Page excerpt ->
((

# First fursuit head



## L-A-N-T-A (Oct 12, 2012)

http://www.furaffinity.net/view/9022491/ 
First attempt at making a fursuit. I'm seeking any amount of critique.
The character is an off-minotaur species and is a completely foam based head. The eyes are just placeholders for the "follow me" effect. I'm clueless as to the approach on the hair, not even sure if foam based hair is a good idea. I plan on making the ears slightly larger as well. Any help is welcome. 


Character ref: http://www.furaffinity.net/view/8447623/


----------



## mirepoix (Oct 12, 2012)

D'aaaw.  I love short muzzled characters like this.

I think her cheeks are a little puffed out.  With fur on them, they may look too bulky.  I think it may benefit from some more muzzle definition.  More of a V-shaped or Â¯|_|Â¯ shaped muzzle (viewed from the top) instead of a U shape. Are you planning on having hair come down your back all wavy like that, or are you keeping it short for the fursuit?  For long hair, the only thing I can think of is using synthetic hair.  You'd have to ask some cosplay folks on how to achieve anti-gravity bangs like that.  (Let me go make a cup of coffee and I'll go see if I can find a relevant tutorial).  I think fur-covered foam hair tends to look kinda bulky and stiff.  I recently saw this head that used brushed out yarn using the technique that people use to make yarn tails.  It is coarse and fluffy and could bulk up some anime-style bangs very easily, I think.  This gallery displays a handful of techniques for getting hair and wefts in a fursuit head.

))

Data excerpts ->

((

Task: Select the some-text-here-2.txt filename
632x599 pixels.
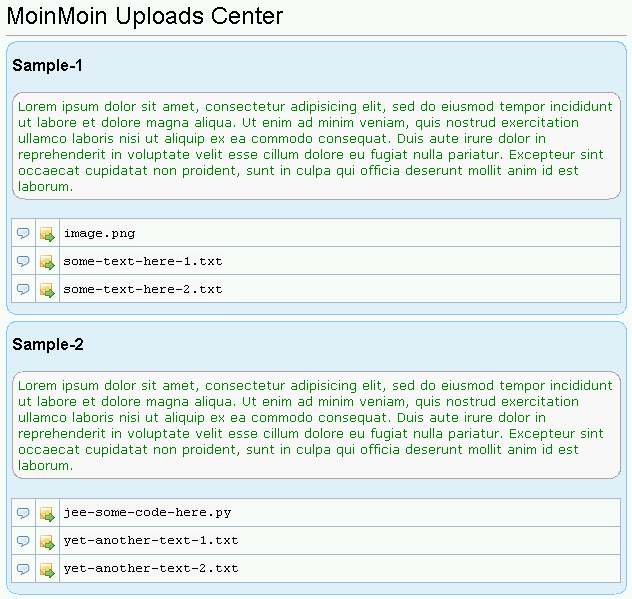Action: [x=142, y=289]
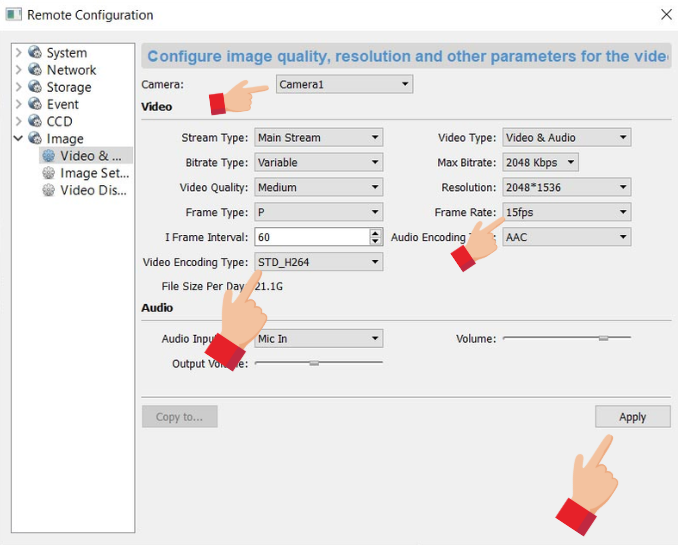Click the Image Settings gear icon
Viewport: 678px width, 545px height.
[x=48, y=173]
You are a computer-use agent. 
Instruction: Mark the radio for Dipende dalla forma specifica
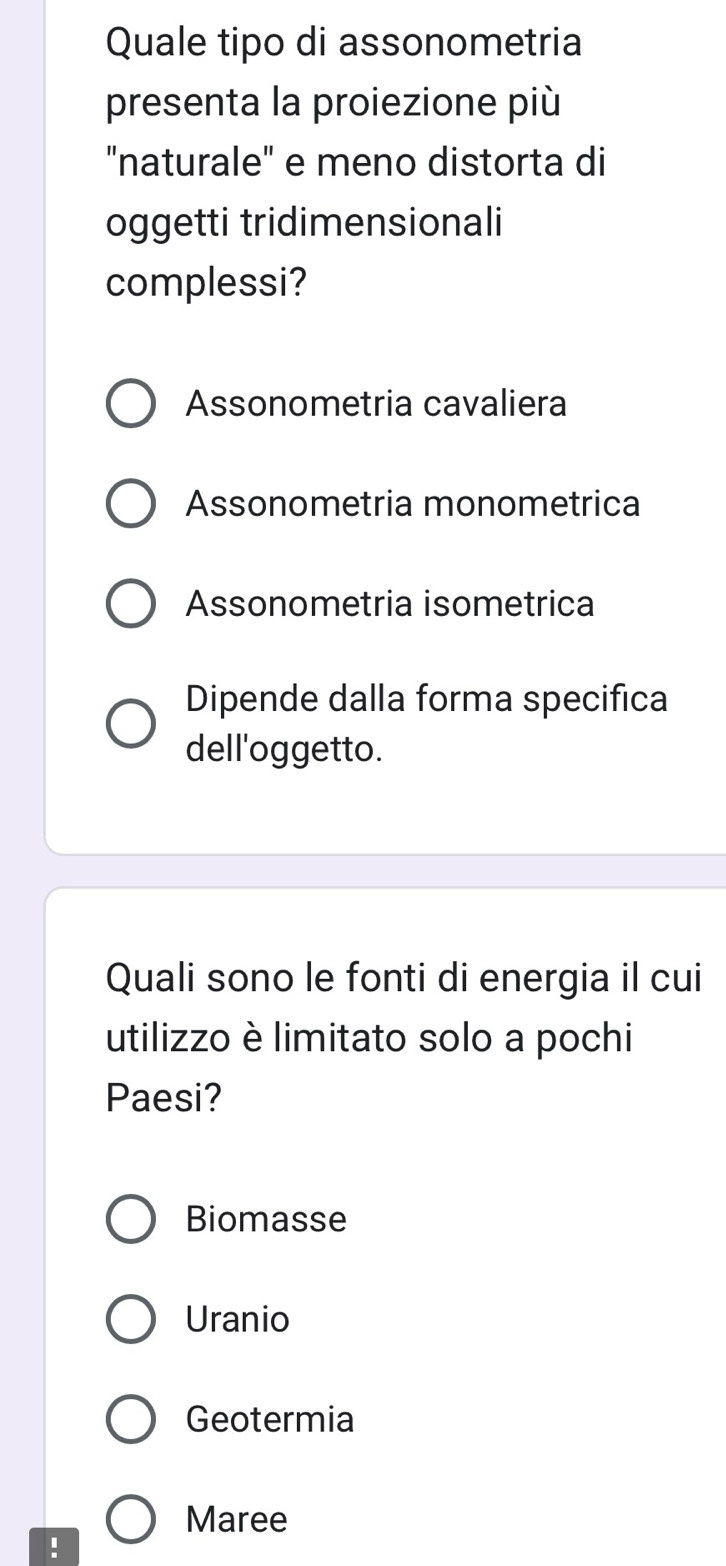(x=130, y=724)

))

Direction 1 -> In the fursuit head thread, what species is the character described as?
Direction 2 -> Carry on the fursuit head thread from the point where it stops.
None of the material is needed here.

Exercise result 1 -> An off-minotaur species.

Exercise result 2 ->
Google "kemono fursuit" for some ideas!  It is my favorite style.  Have you seen this tutorial?  It's in japansese, but the pictures are nice.  The author's Fur Affinity is here with the section on eyes updated in english.

I really, really want to see this head completed!  Your concept art is ultra cute.  What do kids say nowadays, tsundere?  Man I don't know my japanimes.


----------



## L-A-N-T-A (Oct 12, 2012)

Oh man, thank you so much for the critique. I'm also glad you took notice of my liking to kemono-styled suits. Gonna take a look at these guides, and trim down the cheeks. Thanks again!


----------



## RinRin (Oct 12, 2012)

Wow, adorable character! Mirepox has basically given all the information I could have given, but you've got a good start so far! I agree about the muzzle seeming bulky. It looks like the cheeks shouldn't stick out as far as the nose. I like how you have the snout-bridge defined, though. The eyes seem placed well too. Personally I think foam based hair is a pretty good idea, as long as you anticipate the excess bulk the hair/fur might have. Can't wait to see more progress!


----------



## L-A-N-T-A (Oct 16, 2012)

I'll just keep updating this thread with my progress. Definitely going to take the common kemono approach with car tint/plastic vinyl eyes. http://www.furaffinity.net/view/9042489/


----------



## L-A-N-T-A (Nov 19, 2012)

Update. Small changes. Digi padding is being refined.


----------



## jorinda (Nov 20, 2012)

It looks rather big. You seem to use a very thick layer of foam. Keep in mind that the fur adds makes the head even bigger. And by the way, the more foam, the more heat. A foam layer of about 1 cm should be enough.


----------



## crawdad (Nov 20, 2012)

A fan in the fursuit might help keep u cool


----------



## L-A-N-T-A (Nov 20, 2012)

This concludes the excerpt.